Rushdie is again dealing with the wild novelty of global popular culture, the magical multiplying of images and identities, the crossovers and mixtures, the frantic extravagances and hyper-realities, the debris of the soul. As usual his stock of mythic, literary and cultural reference is vast, his kitty of stories endless, his stock of characters enormous. Critics will have great time doing coded readings: all these references to Longfellow, Dickens, Nabokov, Melville, Fitzgerald, Kerouac, Pynchon.
For much of the time Rushdie keeps it going wonderfully. The devices, the multiplicity of intelligent references, the bravura set pieces do now have a certain familiarity; we know what to expect. Still, much of the early part of the book - the scene of the Mexican earthquake, the Bombay episodes of childhood and grand reminiscence - is splendid, full of Rushdie's fluency as a storyteller, his formidable energy as a generator of good prose. There are glorious set pieces: the great goat-scam near the beginning, the touring performance scenes at the end.
Yet somewhere midway signs of tiredness appear. It seems possible that this has to do with a process of transition from a comic social hyperbole to visionary euphoria; our narrator convinces himself that matters of the highest cosmic importance, grand transcendental wisdoms about love, death and the cosmos are in his grasp. Perhaps it's that the mode changes: writing of a predominantly American world, Rushdie's style, ever avaricious, assimilates some of that self- celebrating vanity that marks the one-note writing of Jack Kerouac, and adds the redundancy and over-encrypted quality of the big books of Thomas Pynchon.

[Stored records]
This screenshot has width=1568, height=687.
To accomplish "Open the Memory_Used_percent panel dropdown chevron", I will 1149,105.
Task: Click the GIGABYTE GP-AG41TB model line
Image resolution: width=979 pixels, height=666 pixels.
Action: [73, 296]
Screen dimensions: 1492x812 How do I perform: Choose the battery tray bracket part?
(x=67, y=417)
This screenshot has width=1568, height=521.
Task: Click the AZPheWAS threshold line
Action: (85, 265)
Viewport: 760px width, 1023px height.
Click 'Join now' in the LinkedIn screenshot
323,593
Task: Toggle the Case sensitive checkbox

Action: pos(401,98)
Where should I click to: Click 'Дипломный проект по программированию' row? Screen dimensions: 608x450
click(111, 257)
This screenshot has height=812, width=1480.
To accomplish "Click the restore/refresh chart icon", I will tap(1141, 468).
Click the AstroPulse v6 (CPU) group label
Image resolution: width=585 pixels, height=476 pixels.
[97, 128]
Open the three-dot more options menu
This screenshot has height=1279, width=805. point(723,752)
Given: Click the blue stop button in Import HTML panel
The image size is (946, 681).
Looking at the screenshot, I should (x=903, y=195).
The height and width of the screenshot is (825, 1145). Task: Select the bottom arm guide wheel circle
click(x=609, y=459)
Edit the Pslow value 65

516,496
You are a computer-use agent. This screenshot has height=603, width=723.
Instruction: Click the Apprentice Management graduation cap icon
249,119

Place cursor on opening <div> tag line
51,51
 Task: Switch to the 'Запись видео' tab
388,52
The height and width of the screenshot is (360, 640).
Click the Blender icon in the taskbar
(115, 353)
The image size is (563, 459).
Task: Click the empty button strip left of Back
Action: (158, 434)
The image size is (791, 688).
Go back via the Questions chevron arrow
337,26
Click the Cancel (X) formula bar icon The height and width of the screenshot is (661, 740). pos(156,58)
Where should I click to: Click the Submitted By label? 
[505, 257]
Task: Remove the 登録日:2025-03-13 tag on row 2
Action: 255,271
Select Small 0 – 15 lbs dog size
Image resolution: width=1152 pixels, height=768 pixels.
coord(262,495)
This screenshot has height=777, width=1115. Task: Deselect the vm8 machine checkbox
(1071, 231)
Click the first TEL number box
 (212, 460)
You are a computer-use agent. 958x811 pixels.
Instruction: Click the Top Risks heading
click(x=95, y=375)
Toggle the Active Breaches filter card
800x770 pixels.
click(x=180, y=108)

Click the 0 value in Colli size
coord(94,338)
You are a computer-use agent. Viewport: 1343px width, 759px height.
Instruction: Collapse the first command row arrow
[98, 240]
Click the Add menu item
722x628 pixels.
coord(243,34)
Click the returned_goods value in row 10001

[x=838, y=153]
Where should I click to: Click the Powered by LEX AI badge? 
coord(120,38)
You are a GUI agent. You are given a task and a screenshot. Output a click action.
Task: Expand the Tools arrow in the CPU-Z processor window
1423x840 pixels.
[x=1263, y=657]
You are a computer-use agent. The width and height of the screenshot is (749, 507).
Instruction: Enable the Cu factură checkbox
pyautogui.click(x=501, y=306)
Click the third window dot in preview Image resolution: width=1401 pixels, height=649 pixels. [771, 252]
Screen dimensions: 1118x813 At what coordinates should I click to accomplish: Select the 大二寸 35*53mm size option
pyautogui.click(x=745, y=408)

WORK INSTRUCTION 1:
List every writer other than Rushdie who is named in the Rushdie review.
WORK INSTRUCTION 2:
Carry the Rushdie review on from its last sentence.
The items above play no part in this.

TASK ANSWER 1:
Longfellow, Dickens, Nabokov, Melville, Fitzgerald, Jack Kerouac, Thomas Pynchon

TASK ANSWER 2:
As the words multiply, the inter-textualities grow, the jokes and allusions fly, the characters grow more Pynchonesque (names like Mull Standish, Yul Singh; even a scene in San Narcisco). Some of the shades, delicacies, ironies, touches of subtle observation vanish, and the mythic energy fades into the Pynchon world of too much.
"Give me a copper and I'll tell you a golden story" - so, as Rushdie (or Rai) reminds us, Pliny explained the promise of the great tale-tellers of myth, magic and metamorphosis, tales "adorned with every kind of extravagant embellishment and curlicue, flamboyant, filled with the love of pyrotechnics and display". Rushdie draws attention to the phrase in order to allow Rai to insist that his story isn't false but true, just as double-visioned Ormus always knows fact and fancy are one.
Ormus becomes a strange figure. The Bombay boy chasing his muse becomes, in Britain, the victim of an accident that sends him into seclusion. After this he has to be imprisoned onstage in a plastic bubble, to protect his damaged hearing. He pursues Vina by way of a 10-year public celibacy; he is then drawn into the world of death by her loss. He is double-visioned, capable with one eye of seeing into the other world, losing the frontier between real and imaginary.
Since Vina is essentially a mythic embodiment, he is potentially the more interesting character. Yet he doesn't quite come alive; so finally it's the narrative embellishment and curlicue we are likely to remember. It remains a wonderful adventure with new pop material, just as Rushdie remains one of our very best writers. But where The Moor's Last Sigh was a triumph, this book is a pyrotechnic pleasure.